| What you should do |
Only the lines from the top of the following listing through the line with "Site Map (250, 2504)" belong in your answer, exactly as written.

| Provided data |
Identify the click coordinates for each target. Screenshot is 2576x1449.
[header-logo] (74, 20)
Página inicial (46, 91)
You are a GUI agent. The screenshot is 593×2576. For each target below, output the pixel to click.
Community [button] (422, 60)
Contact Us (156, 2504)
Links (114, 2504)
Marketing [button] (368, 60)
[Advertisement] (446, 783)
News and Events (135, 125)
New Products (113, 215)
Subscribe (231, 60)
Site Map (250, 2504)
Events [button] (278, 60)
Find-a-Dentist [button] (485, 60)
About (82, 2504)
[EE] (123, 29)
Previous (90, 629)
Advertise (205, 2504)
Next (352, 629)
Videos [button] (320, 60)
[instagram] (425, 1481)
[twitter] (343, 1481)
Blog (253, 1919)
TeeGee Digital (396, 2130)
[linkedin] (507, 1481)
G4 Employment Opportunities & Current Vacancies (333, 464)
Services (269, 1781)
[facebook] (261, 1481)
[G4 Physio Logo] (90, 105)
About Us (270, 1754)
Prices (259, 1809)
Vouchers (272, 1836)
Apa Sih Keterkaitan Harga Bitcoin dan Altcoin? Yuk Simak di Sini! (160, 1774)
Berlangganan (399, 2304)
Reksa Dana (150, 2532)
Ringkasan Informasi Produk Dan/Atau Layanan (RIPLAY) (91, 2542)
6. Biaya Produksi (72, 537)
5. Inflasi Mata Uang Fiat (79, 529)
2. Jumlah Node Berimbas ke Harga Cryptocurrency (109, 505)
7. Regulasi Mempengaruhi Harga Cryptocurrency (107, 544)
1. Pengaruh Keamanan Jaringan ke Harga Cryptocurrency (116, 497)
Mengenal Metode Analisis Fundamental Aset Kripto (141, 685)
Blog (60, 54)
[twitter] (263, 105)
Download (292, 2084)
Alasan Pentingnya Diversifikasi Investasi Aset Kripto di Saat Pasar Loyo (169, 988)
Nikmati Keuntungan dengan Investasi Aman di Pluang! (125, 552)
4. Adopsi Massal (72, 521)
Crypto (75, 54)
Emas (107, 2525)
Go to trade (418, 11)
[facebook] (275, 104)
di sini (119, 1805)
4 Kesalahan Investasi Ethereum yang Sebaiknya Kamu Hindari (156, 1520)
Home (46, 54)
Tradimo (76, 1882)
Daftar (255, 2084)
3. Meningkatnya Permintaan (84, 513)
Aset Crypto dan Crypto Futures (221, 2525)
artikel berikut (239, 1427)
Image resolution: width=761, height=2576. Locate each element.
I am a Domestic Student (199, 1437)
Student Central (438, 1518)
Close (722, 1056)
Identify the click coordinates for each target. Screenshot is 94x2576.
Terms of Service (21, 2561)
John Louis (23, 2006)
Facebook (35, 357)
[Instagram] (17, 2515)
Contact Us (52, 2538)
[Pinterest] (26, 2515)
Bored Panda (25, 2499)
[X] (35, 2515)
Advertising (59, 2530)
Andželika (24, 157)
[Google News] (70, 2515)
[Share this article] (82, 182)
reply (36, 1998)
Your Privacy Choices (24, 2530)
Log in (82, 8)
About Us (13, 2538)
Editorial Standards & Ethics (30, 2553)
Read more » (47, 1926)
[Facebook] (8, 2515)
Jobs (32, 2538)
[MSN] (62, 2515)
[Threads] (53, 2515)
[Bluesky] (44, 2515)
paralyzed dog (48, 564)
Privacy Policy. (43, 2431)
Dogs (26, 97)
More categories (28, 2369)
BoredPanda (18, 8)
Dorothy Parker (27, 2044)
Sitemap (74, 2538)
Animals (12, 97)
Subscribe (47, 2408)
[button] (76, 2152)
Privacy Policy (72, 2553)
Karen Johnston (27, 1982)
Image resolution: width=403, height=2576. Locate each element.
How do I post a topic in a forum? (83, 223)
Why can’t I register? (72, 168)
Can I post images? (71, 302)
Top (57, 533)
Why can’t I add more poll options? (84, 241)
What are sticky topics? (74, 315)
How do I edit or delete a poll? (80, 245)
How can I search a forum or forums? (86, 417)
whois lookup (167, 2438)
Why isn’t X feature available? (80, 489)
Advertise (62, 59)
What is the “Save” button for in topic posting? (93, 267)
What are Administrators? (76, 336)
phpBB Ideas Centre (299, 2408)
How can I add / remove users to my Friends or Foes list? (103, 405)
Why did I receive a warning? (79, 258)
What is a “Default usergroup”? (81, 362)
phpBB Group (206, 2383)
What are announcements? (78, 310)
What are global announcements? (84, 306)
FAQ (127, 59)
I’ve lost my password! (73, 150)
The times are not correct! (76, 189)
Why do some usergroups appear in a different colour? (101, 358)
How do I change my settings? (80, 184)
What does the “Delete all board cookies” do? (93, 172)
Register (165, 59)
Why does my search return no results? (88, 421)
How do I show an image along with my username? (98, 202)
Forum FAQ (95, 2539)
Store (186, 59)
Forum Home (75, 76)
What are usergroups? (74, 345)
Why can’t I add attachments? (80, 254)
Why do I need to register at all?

| Task result |
Identify the click coordinates for each target. Screenshot is 2576x1449.
[header-logo] (74, 20)
Página inicial (46, 91)
You are a GUI agent. The screenshot is 593×2576. For each target below, output the pixel to click.
Community [button] (422, 60)
Contact Us (156, 2504)
Links (114, 2504)
Marketing [button] (368, 60)
[Advertisement] (446, 783)
News and Events (135, 125)
New Products (113, 215)
Subscribe (231, 60)
Site Map (250, 2504)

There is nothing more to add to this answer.